Reports

A Proposed National Standard Taxonomy for Reporting Data on Support for Individual Artists

John Carnwath, Alan Brown, with Claudia Bach

August 14, 2014

Foreword by Tommer Peterson, Deputy Director, Grantmakers in the Arts

Publication of this report marks a significant milestone in GIA’s initiative to develop and initiate a benchmark study on support for individual artists. It is the work of many hands and many minds. In addition to the advisory committee listed below, we have received input on this work at the 2012 and 2013 GIA Conferences, in particular at the Support for Individual Artists Preconferences. We have further conducted a number of interviews, formally and informally, with a range of public and private
funders, nonprofits, and others.

Research, by its very nature, is a form of inquiry, and the journey we have made over the last year and a half is not the same one that we imagined when we started. Some topics, like the ways that funders use intermediaries and regranting organizations grew both in complexity and importance as the investigation unfolded. Other considerations, like the value of being able to interface with other existing data sources, like NASAA’s database of historic data on State support, and the US Census Bureau database on demographics, better defined the scope of possibilities.

We are now calling this document Version 1.1, recognizing that this will continue to be a work-in-progress as we construct and test the database and begin to collect data and information from funders about their work. This taxonomy has been designed to be as broadly inclusive as possible. Support for artists is provided in a number of different ways, and we wanted to be able to collect meaningful data from all the organizations providing support in all its forms.

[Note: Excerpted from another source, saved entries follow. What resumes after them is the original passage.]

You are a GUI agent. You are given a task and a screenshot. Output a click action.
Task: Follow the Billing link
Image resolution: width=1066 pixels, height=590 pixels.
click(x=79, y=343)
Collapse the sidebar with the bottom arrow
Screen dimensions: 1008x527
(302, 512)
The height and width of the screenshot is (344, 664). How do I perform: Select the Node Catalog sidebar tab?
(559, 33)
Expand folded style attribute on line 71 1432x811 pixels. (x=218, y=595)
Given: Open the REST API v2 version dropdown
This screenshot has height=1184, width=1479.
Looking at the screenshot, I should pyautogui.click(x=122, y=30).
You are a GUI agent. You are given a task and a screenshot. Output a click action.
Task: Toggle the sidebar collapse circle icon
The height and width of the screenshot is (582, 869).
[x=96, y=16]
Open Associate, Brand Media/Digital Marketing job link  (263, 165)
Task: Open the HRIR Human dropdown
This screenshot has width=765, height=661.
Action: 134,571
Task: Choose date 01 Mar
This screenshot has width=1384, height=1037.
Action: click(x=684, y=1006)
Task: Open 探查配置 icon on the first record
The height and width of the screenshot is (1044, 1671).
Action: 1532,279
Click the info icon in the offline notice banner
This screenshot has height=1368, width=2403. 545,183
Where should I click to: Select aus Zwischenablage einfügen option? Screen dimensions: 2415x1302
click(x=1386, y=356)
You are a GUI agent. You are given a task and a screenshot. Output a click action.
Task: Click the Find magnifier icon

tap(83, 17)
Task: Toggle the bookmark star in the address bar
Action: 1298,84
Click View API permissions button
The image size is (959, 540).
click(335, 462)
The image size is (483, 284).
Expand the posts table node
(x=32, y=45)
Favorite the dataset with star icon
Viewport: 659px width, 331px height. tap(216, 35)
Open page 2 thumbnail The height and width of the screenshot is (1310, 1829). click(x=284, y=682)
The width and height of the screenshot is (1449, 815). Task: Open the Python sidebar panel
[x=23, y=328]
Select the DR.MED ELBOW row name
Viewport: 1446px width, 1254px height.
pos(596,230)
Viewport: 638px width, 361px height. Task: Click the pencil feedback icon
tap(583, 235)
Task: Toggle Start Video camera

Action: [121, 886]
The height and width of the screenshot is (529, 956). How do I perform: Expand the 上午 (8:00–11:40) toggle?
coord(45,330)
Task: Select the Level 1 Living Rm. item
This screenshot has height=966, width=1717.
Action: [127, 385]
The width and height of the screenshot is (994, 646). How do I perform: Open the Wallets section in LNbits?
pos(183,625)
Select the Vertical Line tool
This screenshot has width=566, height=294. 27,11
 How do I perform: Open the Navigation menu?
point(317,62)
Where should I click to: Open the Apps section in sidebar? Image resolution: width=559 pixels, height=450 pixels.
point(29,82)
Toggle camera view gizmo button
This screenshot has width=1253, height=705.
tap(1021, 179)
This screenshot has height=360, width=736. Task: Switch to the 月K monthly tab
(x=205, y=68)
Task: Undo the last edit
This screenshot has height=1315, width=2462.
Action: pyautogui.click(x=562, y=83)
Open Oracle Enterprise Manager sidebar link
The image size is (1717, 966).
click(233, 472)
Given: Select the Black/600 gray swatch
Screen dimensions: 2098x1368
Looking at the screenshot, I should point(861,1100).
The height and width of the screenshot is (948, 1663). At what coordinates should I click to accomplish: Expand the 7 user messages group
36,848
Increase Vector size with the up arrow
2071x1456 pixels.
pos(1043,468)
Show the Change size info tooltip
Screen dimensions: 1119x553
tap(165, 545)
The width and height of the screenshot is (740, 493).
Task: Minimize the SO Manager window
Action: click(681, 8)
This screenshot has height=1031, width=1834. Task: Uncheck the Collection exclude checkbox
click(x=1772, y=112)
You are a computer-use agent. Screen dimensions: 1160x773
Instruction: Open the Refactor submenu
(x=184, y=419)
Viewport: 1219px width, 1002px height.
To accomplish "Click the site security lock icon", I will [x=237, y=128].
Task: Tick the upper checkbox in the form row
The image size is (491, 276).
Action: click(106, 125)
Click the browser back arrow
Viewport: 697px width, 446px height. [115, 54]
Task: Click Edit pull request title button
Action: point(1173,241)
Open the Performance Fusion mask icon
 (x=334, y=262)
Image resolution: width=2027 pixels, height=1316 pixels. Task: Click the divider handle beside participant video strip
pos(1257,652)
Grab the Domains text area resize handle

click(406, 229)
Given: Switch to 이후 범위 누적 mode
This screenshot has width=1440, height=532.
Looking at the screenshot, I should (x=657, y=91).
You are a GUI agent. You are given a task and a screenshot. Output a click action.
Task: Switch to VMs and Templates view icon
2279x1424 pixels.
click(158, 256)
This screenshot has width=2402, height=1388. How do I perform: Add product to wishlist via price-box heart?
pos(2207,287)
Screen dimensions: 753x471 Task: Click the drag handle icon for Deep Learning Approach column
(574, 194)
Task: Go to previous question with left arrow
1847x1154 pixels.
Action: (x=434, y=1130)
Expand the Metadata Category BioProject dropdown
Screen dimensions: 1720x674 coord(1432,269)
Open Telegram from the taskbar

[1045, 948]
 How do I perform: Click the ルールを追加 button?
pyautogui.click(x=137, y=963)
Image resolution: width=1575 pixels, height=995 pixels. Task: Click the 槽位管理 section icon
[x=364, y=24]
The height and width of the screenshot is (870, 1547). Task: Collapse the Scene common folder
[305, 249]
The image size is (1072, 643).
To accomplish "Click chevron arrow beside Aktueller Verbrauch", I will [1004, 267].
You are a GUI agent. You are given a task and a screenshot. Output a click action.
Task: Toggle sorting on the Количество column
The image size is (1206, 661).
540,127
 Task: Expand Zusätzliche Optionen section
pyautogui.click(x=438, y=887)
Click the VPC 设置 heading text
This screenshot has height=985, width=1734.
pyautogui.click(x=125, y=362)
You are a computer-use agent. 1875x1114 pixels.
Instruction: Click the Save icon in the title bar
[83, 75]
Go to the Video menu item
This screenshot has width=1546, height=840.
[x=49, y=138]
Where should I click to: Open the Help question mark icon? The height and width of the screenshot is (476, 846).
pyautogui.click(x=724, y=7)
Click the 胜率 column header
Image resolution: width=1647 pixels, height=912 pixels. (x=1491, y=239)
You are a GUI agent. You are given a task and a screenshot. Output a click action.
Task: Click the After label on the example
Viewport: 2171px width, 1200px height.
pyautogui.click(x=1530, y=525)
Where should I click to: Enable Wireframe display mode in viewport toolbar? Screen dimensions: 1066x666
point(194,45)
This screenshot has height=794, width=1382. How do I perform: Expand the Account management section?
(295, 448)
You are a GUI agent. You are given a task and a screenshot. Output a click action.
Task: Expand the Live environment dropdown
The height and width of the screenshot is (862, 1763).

This work has also provided a different lens to view the sector of the philanthropic field that provides support to individual artists. There was a broad range of response from funders about their level of engagement with the idea of research on their work. Similarly we saw a diversity of ways that funders value data and information. We are able to imagine using data and analysis to further their work. It has also become increasingly clear that data about support for individual artists can only be understood within the context of the intentions and motivations of the funding sources. The number of methods and types of support comprise a complex ecology that cannot be expressed, or understood, in terms of quantifiable data. This is a story—or series of stories—that is not told solely by the numbers.

Our next step in this work is to construct the online database to hold this information, and begin testing with GIA members providing support to individual artists in the fall of 2014, and begin full scale data collection in 2015.